More AI at UT Thoughts

At UT Austin, we see the AI revolution as a pivotal opportunity – not just to advance research, but to apply AI in ways that directly support our core values: People, Place, Experience, and Education. We’re committed to making AI an integral part of how we achieve our strategic goals across the entire University.

To that end, we have been partnering with KUNGFU.AI – an alumni owned and operated AI management and engineering firm – to help develop an ecosystem where we put the right tools, data, and capabilities in the hands of the incredible people across the Longhorn Nation.

Our approach should be built on ensuring scalability, security, and affordability. By consolidating our AI practice into a unified platform, we’ll have the opportunity to make it accessible to all, from undergraduates to faculty, without burdening departments with commercial-level costs. This ensures we’re providing the right resources to help close the digital divide and foster equitable innovation across campus.

Diagram of the UT.AI platform and approach.

Thinking about all of this at scale, we must also be mindful of affordability. At a place like UT Austin, with over 50,000 undergraduates and nearly 15,000 graduate students, let alone the over 10,000 faculty and staff, paying $20-$30 a month per license for AI tools gets expensive. By providing a consolidated AI platform, my vision is to ensure that everyone has access to these tools.

As a university, we have a huge number of advantages including our multi disciplinarity and federated structure. Our approach to AI innovation cannot be directive, but one that enables and supports. We want to ensure people have the resources they need, know where and how to ask the right questions, and get to the right use cases for AI. A distributed governance body responsible for enabling AI tool development while offering guidance on boundaries and parameters to ensure AI is used safely and responsibly will complement our platform approach and empower AI at UT. All the while encouraging and seeding innovation across campus.

I am incredibly optimistic and excited about the work that lies ahead. I know we can build an AI ecosystem that will continue our strength and reputation as a world-class institution.

Advancing the AI Revolution: What’s Next?

For the last several years, I have tried not to be in the business of chasing trends. My early days leading ed tech organizations, I was always looking to adopt the next digital promise — the use of the internet, the new world that Web 2.0 gave us, mobility, tablets, blah. I’ve done a lot of thinking about the impact of all that evangelism and much of it isn’t immediately measurable. Disruptive technology is often an investment in future returns, but it requires playing a longer game. With AI, I’m not sure if that holds true — the returns may be much more immediate.

To me, that nudges me toward thinking more about the diffusion of AI to as diverse of a population as possible across campus. In today’s world, I can’t think of another digital investment one could make to immediately advance human potential holistically. Can you?

Three principles emerge in my mind: shrinking the digital divide, scaling AI expertise, and building strategic partnerships that fuel innovation.

  1. Shrinking the Digital Divide: AI has the potential to change everything, but only if we make it accessible. Providing AI tools to all members of the community will foster creativity at scale, from every possible perspective.
  2. Scaling AI Expertise: We are a community that’s engaged, curious, and ready to make change. Our advantage is that community. We should be scaling the expertise that’s already here and providing thought leadership across campus.
  3. Building Strategic AI Partnerships: I know that what we plan to do will require partnerships and that is how I am approaching these opportunities. I believe as the ways that we operate will only improve by leveraging this moment to modernize operations and infrastructure.

Here we are back to the start of something new. We get to build it from the ground up. That’s pretty exciting.

[Stored items]
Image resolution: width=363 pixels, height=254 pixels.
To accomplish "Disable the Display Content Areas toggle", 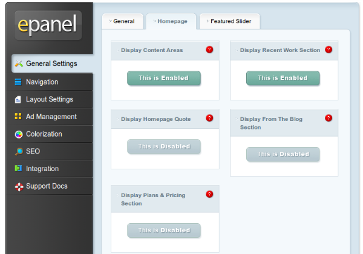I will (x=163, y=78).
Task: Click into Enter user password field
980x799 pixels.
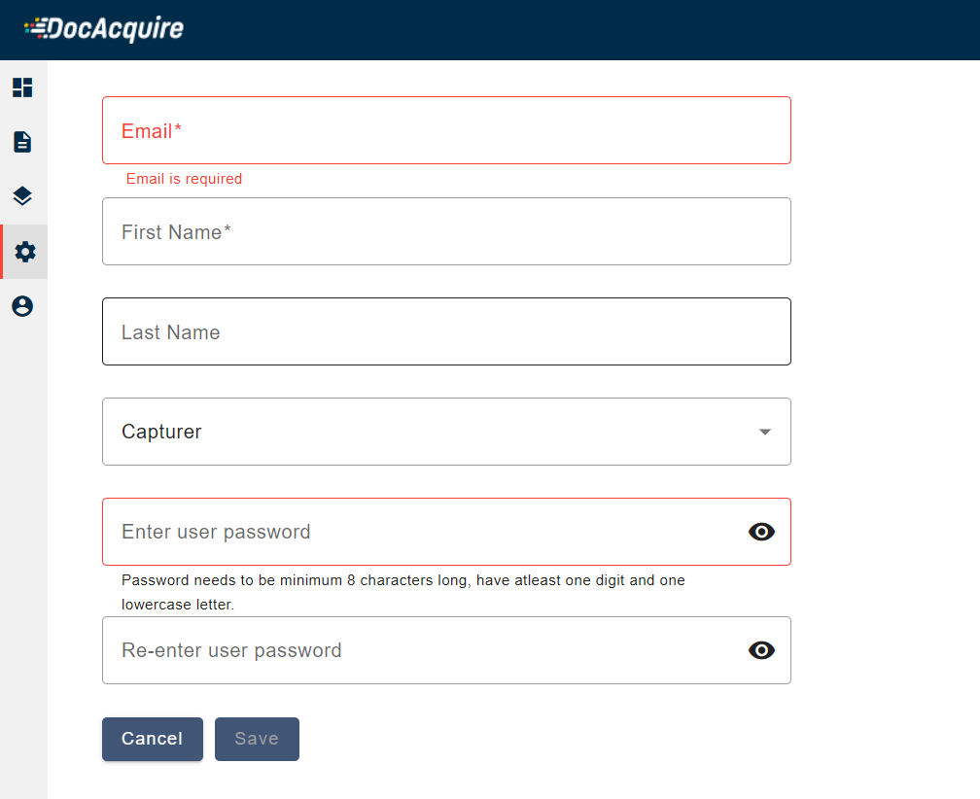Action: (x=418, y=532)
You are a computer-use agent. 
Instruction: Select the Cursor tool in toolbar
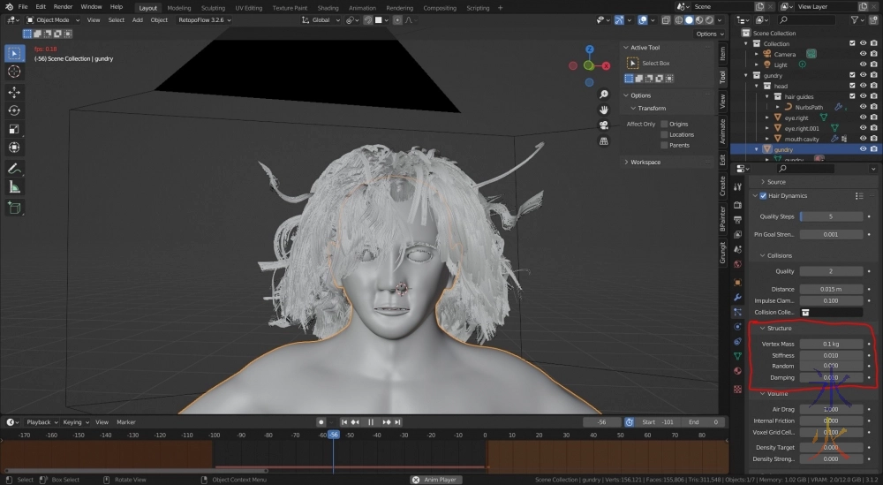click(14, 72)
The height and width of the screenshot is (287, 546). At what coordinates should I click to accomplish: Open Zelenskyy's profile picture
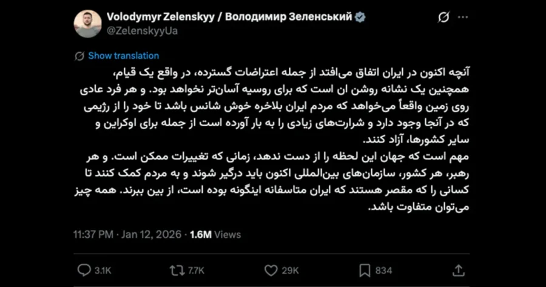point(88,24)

Exercise brief >>
From the post on AI at UT Austin, copy the stretch from "As a university, we" through "Revolution: What’s Next?" word for word. You won't need the rows for anything here.

Solution to the exercise >>
As a university, we have a huge number of advantages including our multi disciplinarity and federated structure. Our approach to AI innovation cannot be directive, but one that enables and supports. We want to ensure people have the resources they need, know where and how to ask the right questions, and get to the right use cases for AI. A distributed governance body responsible for enabling AI tool development while offering guidance on boundaries and parameters to ensure AI is used safely and responsibly will complement our platform approach and empower AI at UT. All the while encouraging and seeding innovation across campus.

I am incredibly optimistic and excited about the work that lies ahead. I know we can build an AI ecosystem that will continue our strength and reputation as a world-class institution.

Advancing the AI Revolution: What’s Next?